The curve $C$ has the differential equation in polar coordinates
\[
\frac{\mathrm{d}^{2}r}{\mathrm{d}\theta^{2}}+4r=5\sin3\theta,\qquad\text{for }\quad\frac{\pi}{5}\leqslant\theta\leqslant\frac{3\pi}{5},
\]
and, when $\theta=\dfrac{\pi}{2},$ $r=1$ and $\dfrac{\mathrm{d}r}{\mathrm{d}\theta}=-2.$ 
Show that $C$ forms a closed loop and that the area of the region enclosed by $C$ is 
\[
\frac{\pi}{5}+\frac{25}{48}\left[\sin\left(\frac{\pi}{5}\right)-\sin\left(\frac{2\pi}{5}\right)\right].
\]

Solution source

First we seek the complementary function.
\begin{align*}
&& \frac{\mathrm{d}^{2}r}{\mathrm{d}\theta^{2}}+4r &= 0 \\
\Rightarrow && r &= A \sin 2\theta + B \cos 2 \theta
\end{align*}

Next we seek a particular integral, of the form $r = C \sin 3 \theta$.

\begin{align*}
&& \frac{\mathrm{d}^{2}r}{\mathrm{d}\theta^{2}}+4r &= 5 \sin 3 \theta \\
\Rightarrow && -9C \sin 3 \theta + 4C \sin 3 \theta &= 5 \sin 3 \theta \\
\Rightarrow && C &= -1 \\
\end{align*}

So our general solution is $A \sin 2\theta + B \cos 2 \theta -\sin 3 \theta$.

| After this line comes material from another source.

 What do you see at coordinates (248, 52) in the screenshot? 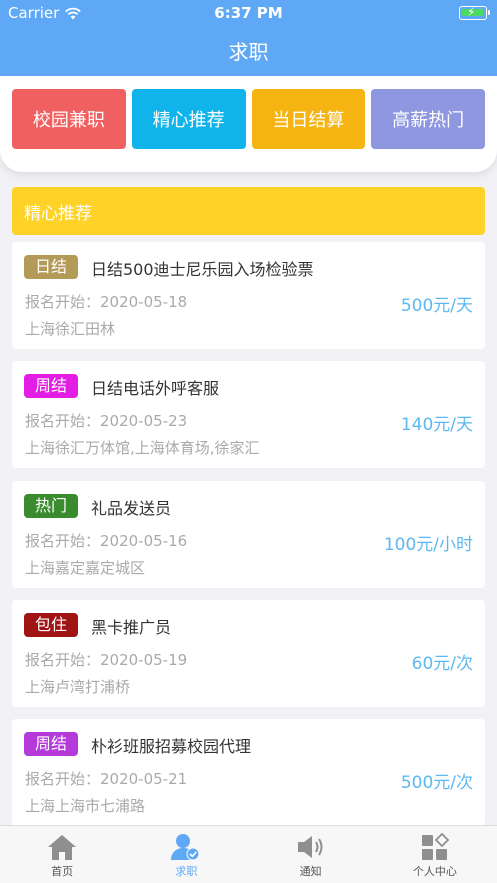
I see `page-title: 求职` at bounding box center [248, 52].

Plugging in boundary conditions we obtain:

\begin{align*}
\theta = \frac{\pi}{2}, r = 1: &&1 &=  -B +1 \\
\Rightarrow && B &= 0 \\
\theta = \frac{\pi}{2}, \frac{\d r}{\d \theta} = -2: && -2 &= -2A \\
\Rightarrow && A &= 1
\end{align*}

So the general solution is $r = \sin 2 \theta  - \sin 3 \theta = 2 \sin \left ( \frac{-\theta}{2} \right) \cos \left (\frac{5 \theta}{2} \right)$

First notice that for $\theta \in \left [\frac{\pi}{5}, \frac{3 \pi}{5} \right]$ this is positive, and it is zero on the end points, therefore we are tracing out a a loop.

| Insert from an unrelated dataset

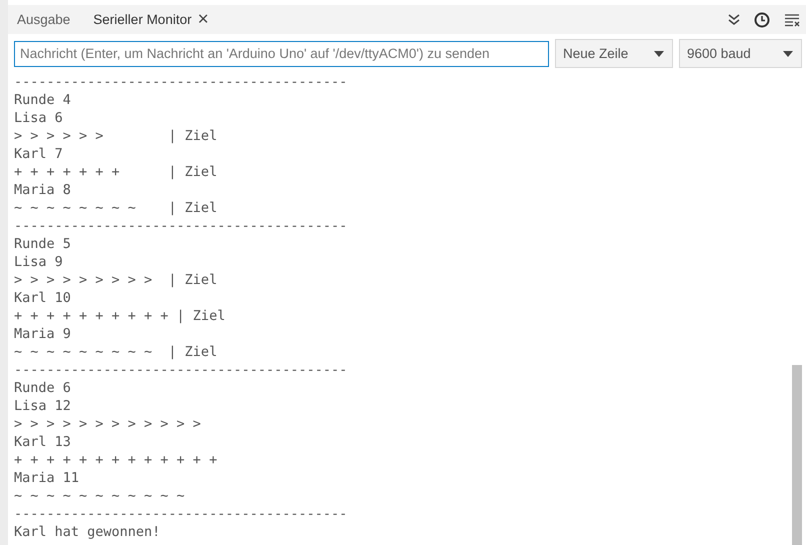 The image size is (806, 545). What do you see at coordinates (797, 455) in the screenshot?
I see `scrollbar-thumb` at bounding box center [797, 455].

The area of the loop will be:

\begin{align*}
A &= \int_{\pi/5}^{3\pi/5} \frac12 \left ( \sin 2 \theta - \sin 3 \theta \right)^2 \d \theta \\
&= \frac12\int_{\pi/5}^{3\pi/5}  \sin^2 2\theta + \sin^2 3 \theta - 2 \sin 2 \theta \cos 3 \theta  \d \theta \\
&= \frac12\int_{\pi/5}^{3\pi/5}  \frac{1-2 \cos 4 \theta}{2} + \frac{1-2 \cos6 \theta}{2} - \sin5 \theta-\cos\theta  \d \theta \\
&= \frac12 \left [\theta - \frac14 \sin 4 \theta-\frac16 \sin 6 \theta + \frac15 \cos 5 \theta  - \sin \theta \right]_{\pi/5}^{3\pi/5} \\
&= \frac{\pi}{5} +\frac{25}{48}\left [ \sin\left(\frac{\pi}{5}\right)-\sin\left(\frac{2\pi}{5}\right) \right]
\end{align*}